PMRpro4 years ago

Primarily the symptoms - and when there is a suspicion you can be referred to a vascular specialist (usually a surgeon but not always) for testing in their lab although in some areas GPs have direct access. They can differentiate between primary and secondary Raynauds (secondary is due to another condition), how severe it is underlying the symptoms and so on.

ncbi.nlm.nih.gov/pmc/articl...

is a paper about the criteria - and has tables with the sort of questions asked in the clinical diagnosis process. The actual process of arriving at the questions isn't important for you, just the questions. and the Discussion starts with a paragraph about the basic criteria that must be fulfilled.

I don't know what they do these days, but in my husband's department they did cold challenges to show you showed the colour changes and changes in blood flow in the hands in response to your hands being immersed in cold water and then thermographic images being taken. Images of my hands adorned the walls as "typical responses"!

I have a form of vasculitis - and since it was diagnosed and managed with corticosteroids I don't think I have had a single episode of real Raynaud's, just occasional cold hands.

Ceri-NorthWales4 years ago

Difficult for me to say due to bad rheumatology experience, however, I have had raynauds phenomenom added to diagnosis of SLE. When first diagnosed in October 2019, I was asked by rheumatologist if I suffered cold hands and feet and change of colour. At the time I said yes, but nothing unusual as there had previously been no change of colour (health problems had only started March 2019 following pneumonia). In the weeks after the appointment, during a short cold period, I did notice my hands change colour, go numb and 'burn' when coming back. I took photos on a couple of occassions and showed the rheumatologist hen I was next in clinic. He said it did suggest raynauds and named the stage of raynauds the photo represented (can't remember).

After then, I read through all Lupus UK publications to do my own research and found if positive for Anti RO, raynauds is likely. When I was last in clinic (for the final time, being transferred to a different hospital and rheumatologist), I asked him outright and he said yes, I do have it and said he confirmed it in December and offered meds to help circulation. All I remember is he said 'it could be' and on the clinic report from December appointment, there is no mention of renaulds. I asked him to put it on my records. The clinic report from that appintment does list it as a diagnosis. It probably helped tha I had a member of the complaints team with me and the outpatients manager was also present.

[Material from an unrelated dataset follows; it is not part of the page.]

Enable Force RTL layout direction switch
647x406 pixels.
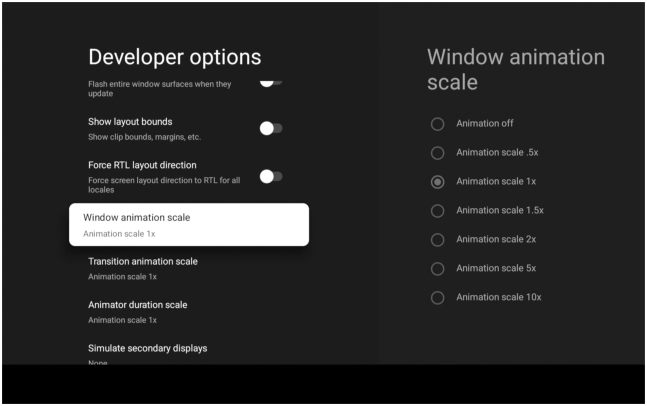click(270, 176)
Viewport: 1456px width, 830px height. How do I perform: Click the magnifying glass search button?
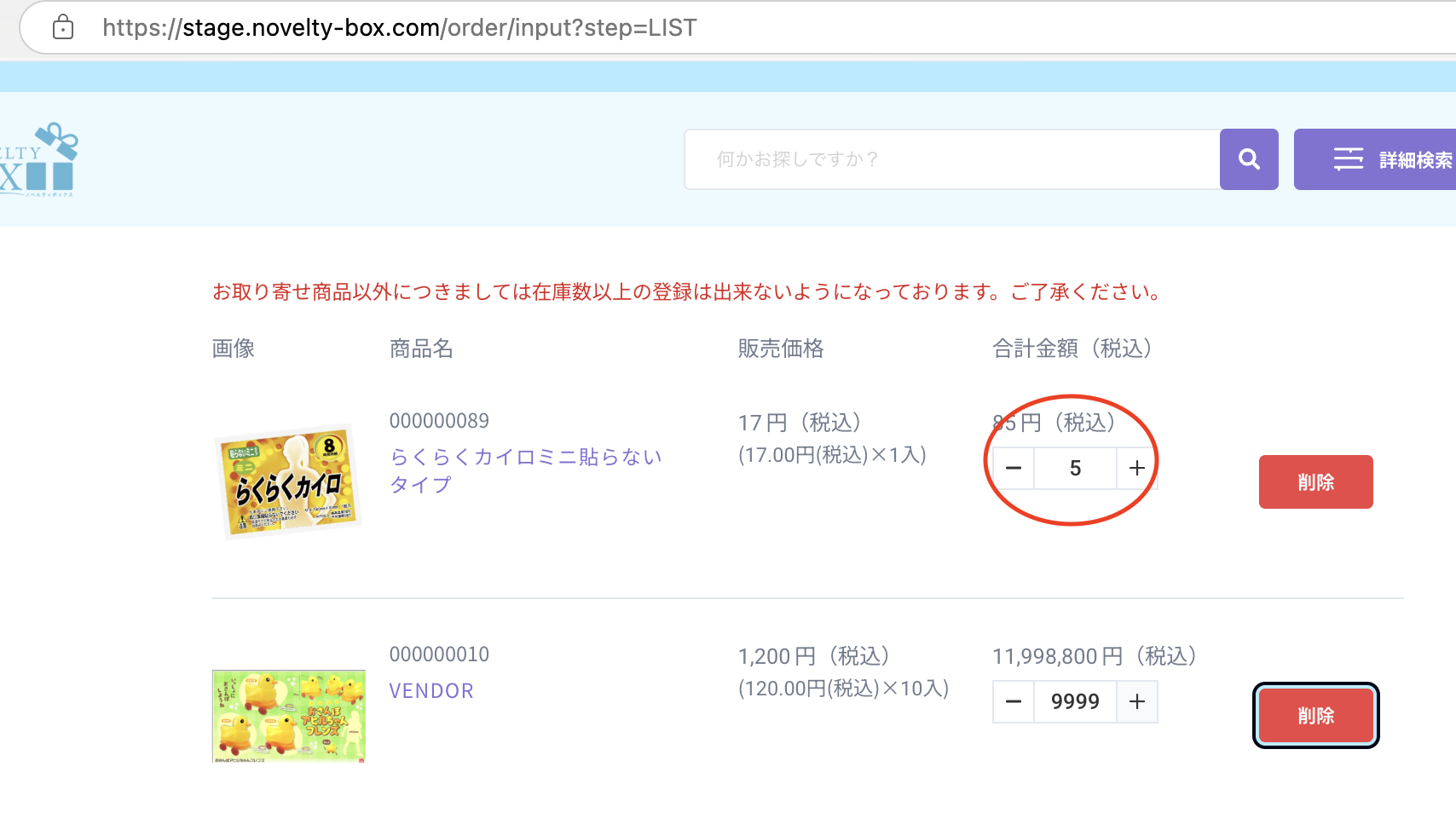(1249, 159)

So unfortunately, can't really help with how it is diagnosed, but that's my story. I may have a different experience when I see a different rheumatologist, I don't know.

My only advice I can give would be to keep a record of symptoms and take photos if you do experience colour changes in your hands and feet, use Lupus UK publications as research and compare to your own experiences. It would be useful if you know which antibodies you have tested positive for a this can be used as an indicator. Good luck with trying to get a diagnosis or answers.

Hidden4 years ago

I was diagnosed just by photos alone but I do have at least 2 confirmed autoimmune diseases. Mine didn’t show up 3 years ago on nailfold capillary tests but I think it is secondary because it only started along with small fibre neuropathy and Erythromelagia in my late 40s.

cowhide4 years ago

SRUK the charity have a Raynauds self test and lots of information on their website.

tdbsnoball4 years ago

Its supposedly in family genes. I have nd will have the rest of my life. It sux when its bad weather nd cold weather is the worst. Im on a prescription 2 help keep blood circulation going. My hands turn purple or blue or white and go numb when crazy weather occurs. The medication is called Nifedipine that helps blood circulation flow.

Olderkitten4 years ago

My Raynauds was diagnosed because my hands were bluish purple and very cold no matter what time of year or temperature inside or outside. My nose gets so cold sometimes it feels like lt could break off! Lol. Can be painful as well.